Any child of divorce will tell you that this film is not just a 'single dramatic tear rolling down your cheek' level of sad, but the kind of sadness that brings out snotty, heaving sobs. Because if you haven’t seen Robin Williams get caught out dressing like a babysitter (albeit in some dicey transphobic, 'it was the '90s!' details) in order to spend time with his kids, you haven’t known true sadness. Next time someone asks you when you’ll settle down, remind them that one in three marriages end in gut-wrenching heartache. Cool!
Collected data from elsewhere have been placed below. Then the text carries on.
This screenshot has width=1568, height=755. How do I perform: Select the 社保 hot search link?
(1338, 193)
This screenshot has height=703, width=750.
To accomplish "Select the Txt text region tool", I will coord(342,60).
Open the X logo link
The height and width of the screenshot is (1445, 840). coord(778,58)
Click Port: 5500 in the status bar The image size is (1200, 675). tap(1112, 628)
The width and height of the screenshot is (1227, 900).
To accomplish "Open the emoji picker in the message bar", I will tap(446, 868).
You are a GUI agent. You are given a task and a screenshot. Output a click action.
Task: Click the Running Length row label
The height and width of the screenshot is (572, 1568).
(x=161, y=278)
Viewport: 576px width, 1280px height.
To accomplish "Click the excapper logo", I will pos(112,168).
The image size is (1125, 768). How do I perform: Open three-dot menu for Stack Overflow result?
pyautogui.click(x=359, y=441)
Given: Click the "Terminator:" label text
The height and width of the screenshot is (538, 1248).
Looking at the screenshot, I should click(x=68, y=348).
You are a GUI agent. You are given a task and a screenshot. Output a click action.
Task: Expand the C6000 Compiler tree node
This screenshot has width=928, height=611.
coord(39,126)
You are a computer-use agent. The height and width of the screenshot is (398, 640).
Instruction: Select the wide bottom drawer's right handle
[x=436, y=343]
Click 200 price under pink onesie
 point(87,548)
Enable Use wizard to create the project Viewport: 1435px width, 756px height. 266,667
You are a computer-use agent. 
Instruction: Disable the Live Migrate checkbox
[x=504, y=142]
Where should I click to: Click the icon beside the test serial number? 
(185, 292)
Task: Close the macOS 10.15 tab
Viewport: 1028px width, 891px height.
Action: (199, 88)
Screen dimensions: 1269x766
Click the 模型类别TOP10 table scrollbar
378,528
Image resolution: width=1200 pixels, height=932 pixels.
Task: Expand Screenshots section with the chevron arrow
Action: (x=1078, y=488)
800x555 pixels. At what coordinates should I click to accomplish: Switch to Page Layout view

Once again we praise our drug company overlords for access to long-acting reversible contraceptives. Juno MacGuff (Ellen Page) becomes pregnant as a high-school teenager. After some oddly negotiated discussion of pregnancy options, Juno decides to keep the baby and finds a couple looking to adopt. Juno asks some big questions about the readiness to parent that few films are willing to explore.

BAD MOMS 1 & 2
Billed as the women’s version of The Hangover (sure?), these films are about how bloody hard it is to be a mother. They’re about banding together; not taking shit from bullies; being kind to yourself despite the expectations of others being screamed at you at all times; and that it truly takes a village to raise a family. These mothers love their children, but they also show how bloody tough it is without holding back on the details. I love this franchise with my heart and soul.